[Opening Data listing section]

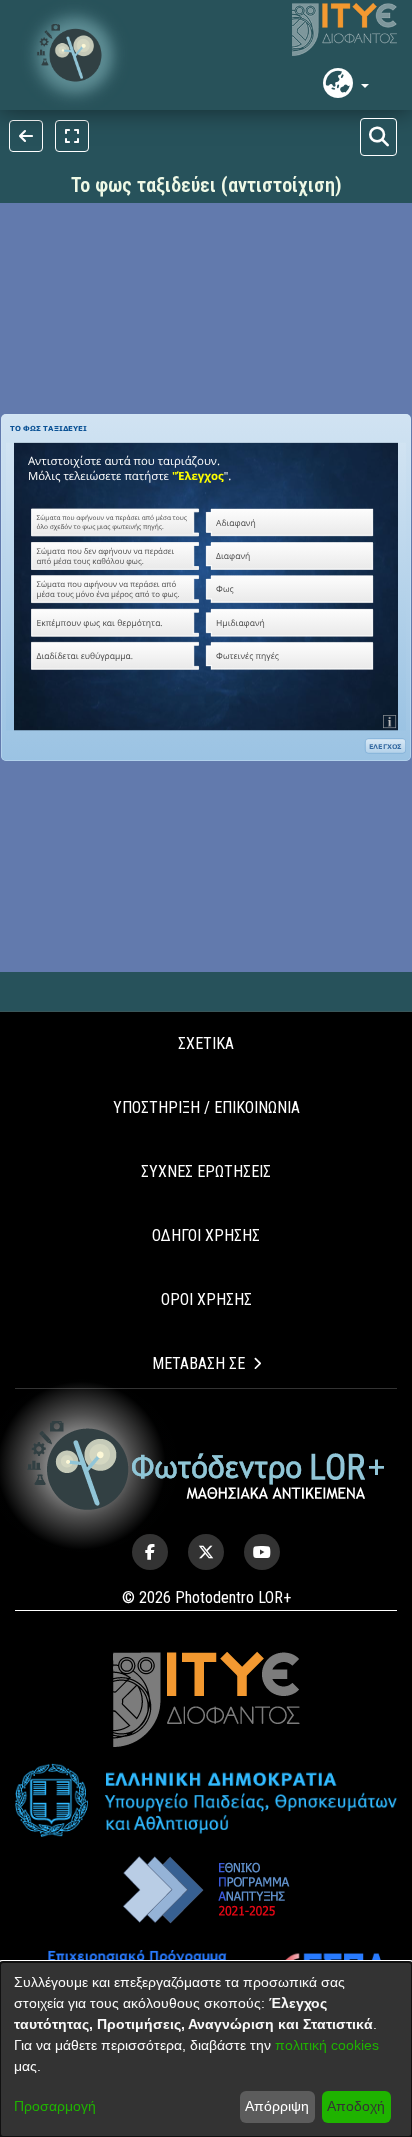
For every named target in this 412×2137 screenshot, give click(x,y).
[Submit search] (378, 137)
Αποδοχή (356, 2106)
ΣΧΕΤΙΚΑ (206, 1043)
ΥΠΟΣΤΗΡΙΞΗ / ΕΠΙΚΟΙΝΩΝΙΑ (206, 1107)
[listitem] (150, 1552)
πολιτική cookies (327, 2045)
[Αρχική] (206, 1465)
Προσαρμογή (55, 2106)
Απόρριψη (277, 2106)
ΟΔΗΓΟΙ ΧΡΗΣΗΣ (206, 1235)
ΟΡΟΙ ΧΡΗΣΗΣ (206, 1299)
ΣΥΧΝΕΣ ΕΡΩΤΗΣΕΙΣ (206, 1171)
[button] (75, 55)
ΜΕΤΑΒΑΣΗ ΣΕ (198, 1363)
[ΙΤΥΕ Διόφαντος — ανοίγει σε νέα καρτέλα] (344, 30)
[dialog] (206, 2049)
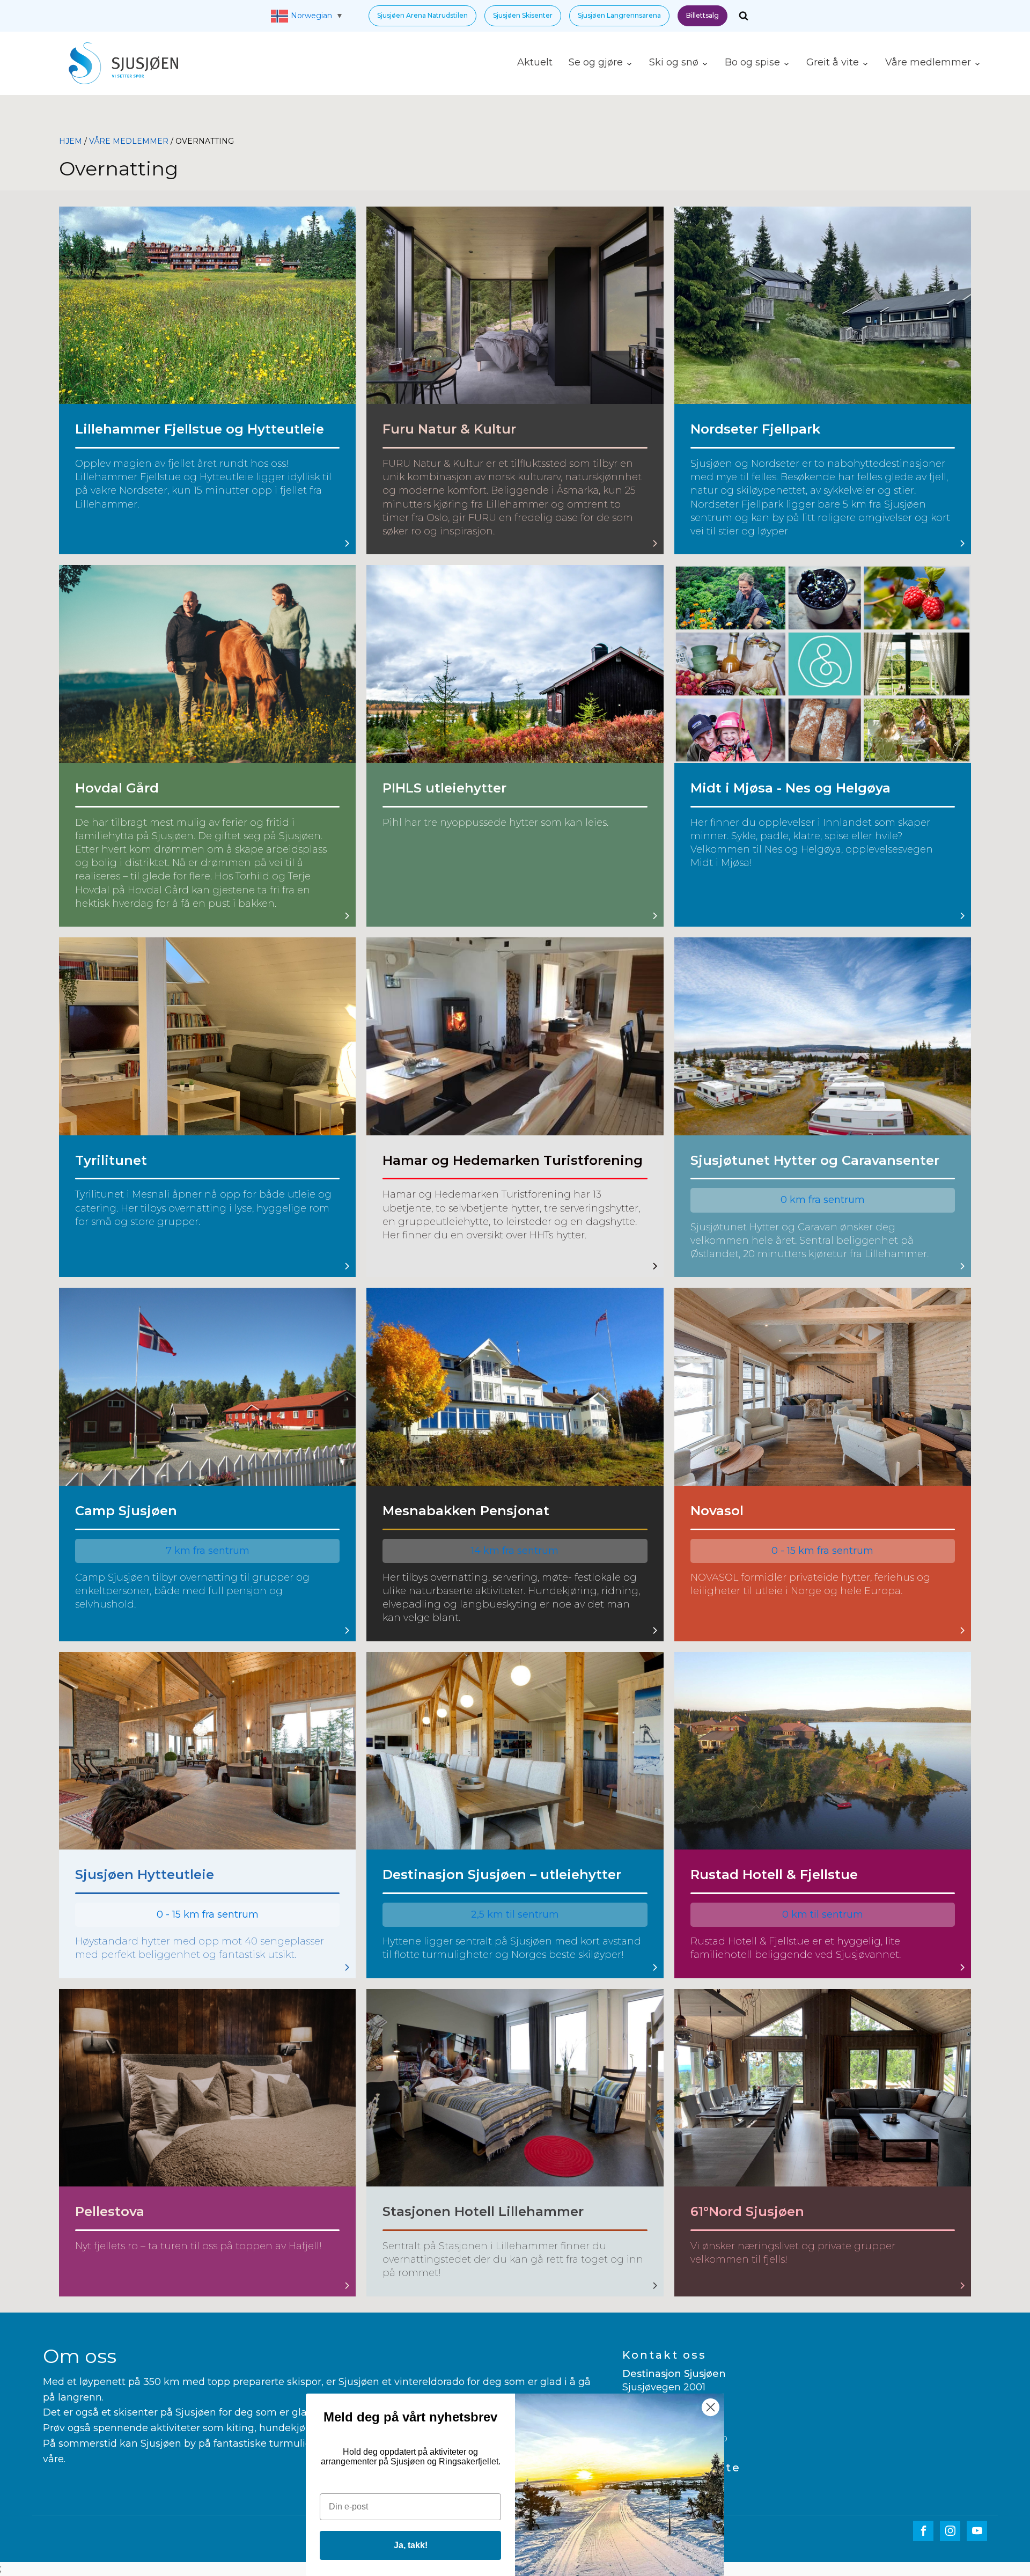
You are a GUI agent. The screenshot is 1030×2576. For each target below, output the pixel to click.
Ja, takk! (411, 2545)
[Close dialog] (710, 2407)
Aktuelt (535, 62)
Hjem (70, 141)
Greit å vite (832, 62)
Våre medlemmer (928, 62)
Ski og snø (673, 62)
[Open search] (743, 15)
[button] (422, 15)
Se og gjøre (596, 62)
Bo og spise (752, 62)
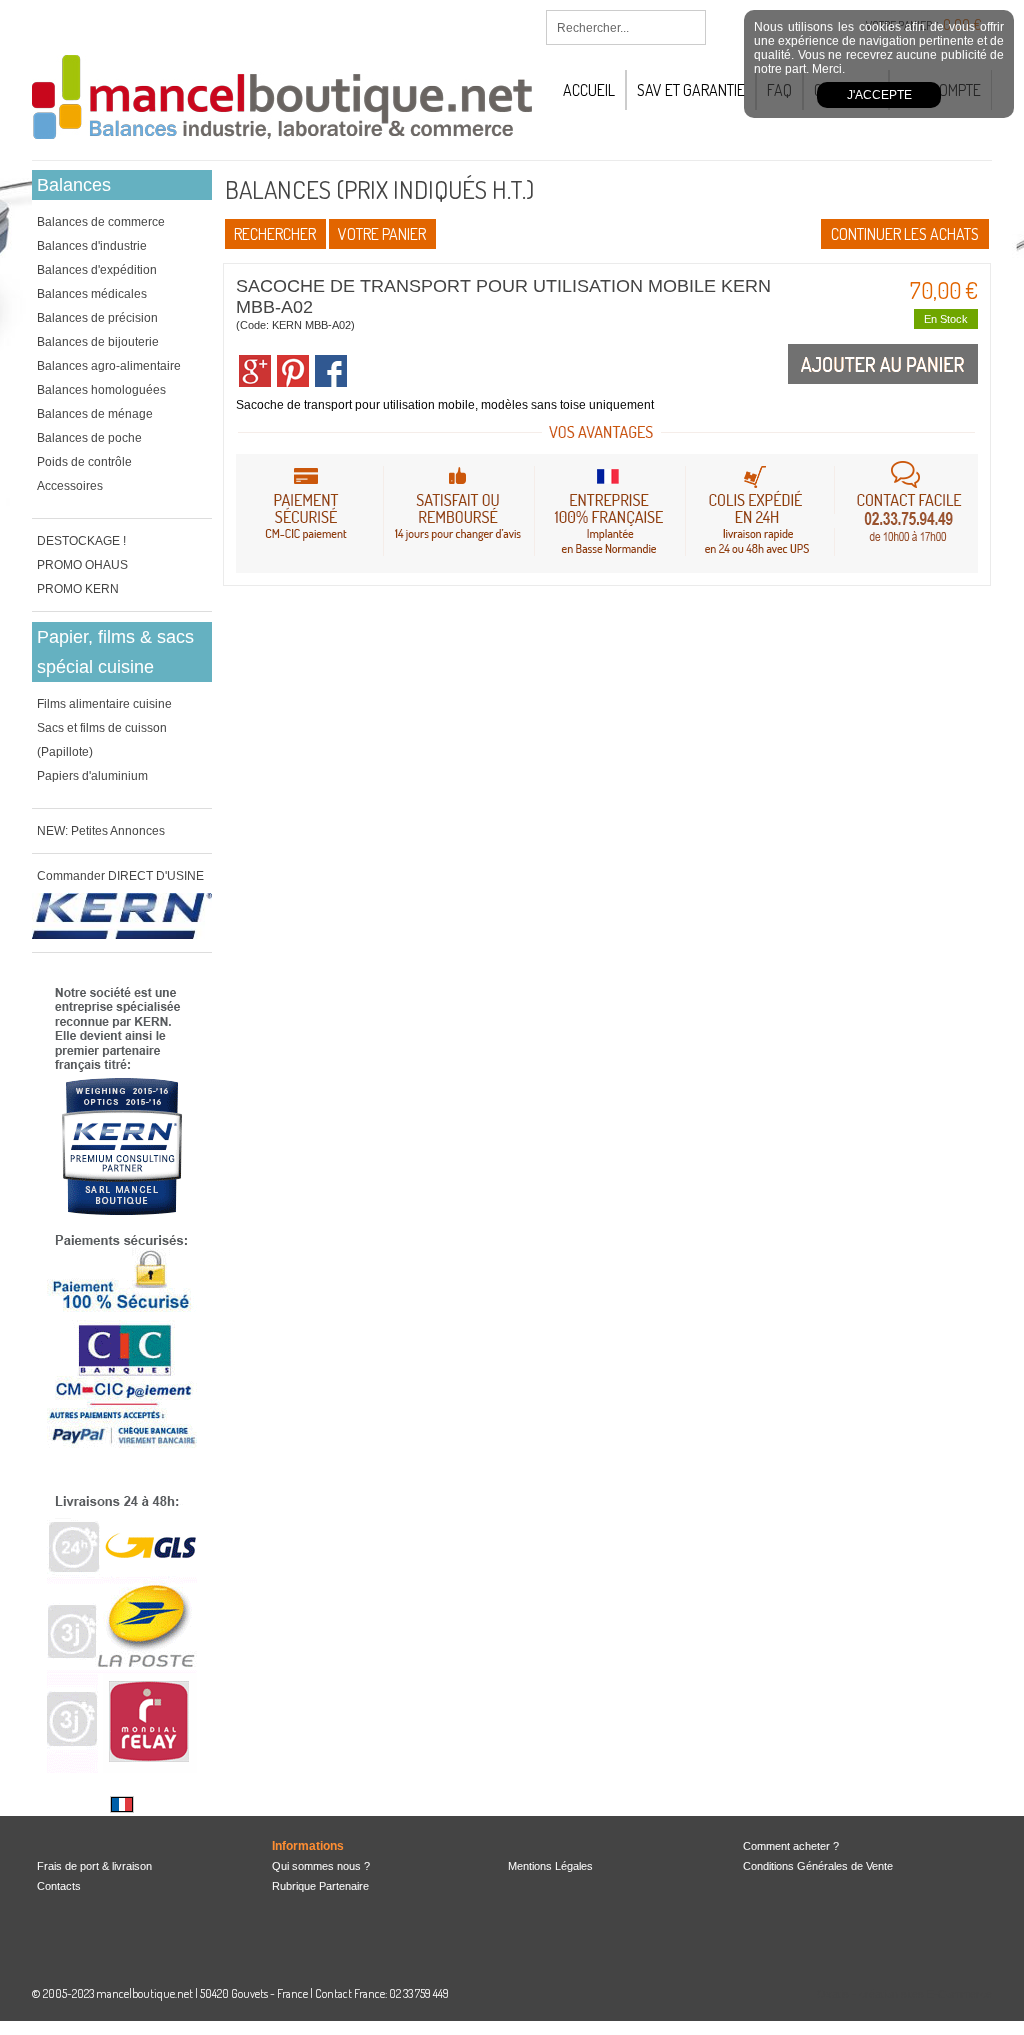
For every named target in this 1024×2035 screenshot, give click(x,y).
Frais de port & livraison (94, 1866)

[Closing Data listing section]

● Work to be completed: Before answering, find the line with "Ski og snø (673, 62)" in the records above; then reproduce exactly each line from the first through that line, leaving out pictures.

● Output:
For every named target in this 412×2137 screenshot, give click(x,y).
[Submit search] (378, 137)
Αποδοχή (356, 2106)
ΣΧΕΤΙΚΑ (206, 1043)
ΥΠΟΣΤΗΡΙΞΗ / ΕΠΙΚΟΙΝΩΝΙΑ (206, 1107)
[listitem] (150, 1552)
πολιτική cookies (327, 2045)
[Αρχική] (206, 1465)
Προσαρμογή (55, 2106)
Απόρριψη (277, 2106)
ΟΔΗΓΟΙ ΧΡΗΣΗΣ (206, 1235)
ΟΡΟΙ ΧΡΗΣΗΣ (206, 1299)
ΣΥΧΝΕΣ ΕΡΩΤΗΣΕΙΣ (206, 1171)
[button] (75, 55)
ΜΕΤΑΒΑΣΗ ΣΕ (198, 1363)
[ΙΤΥΕ Διόφαντος — ανοίγει σε νέα καρτέλα] (344, 30)
[dialog] (206, 2049)
You are a GUI agent. The screenshot is 1030×2576. For each target below, output the pixel to click.
Ja, takk! (411, 2545)
[Close dialog] (710, 2407)
Aktuelt (535, 62)
Hjem (70, 141)
Greit å vite (832, 62)
Våre medlemmer (928, 62)
Ski og snø (673, 62)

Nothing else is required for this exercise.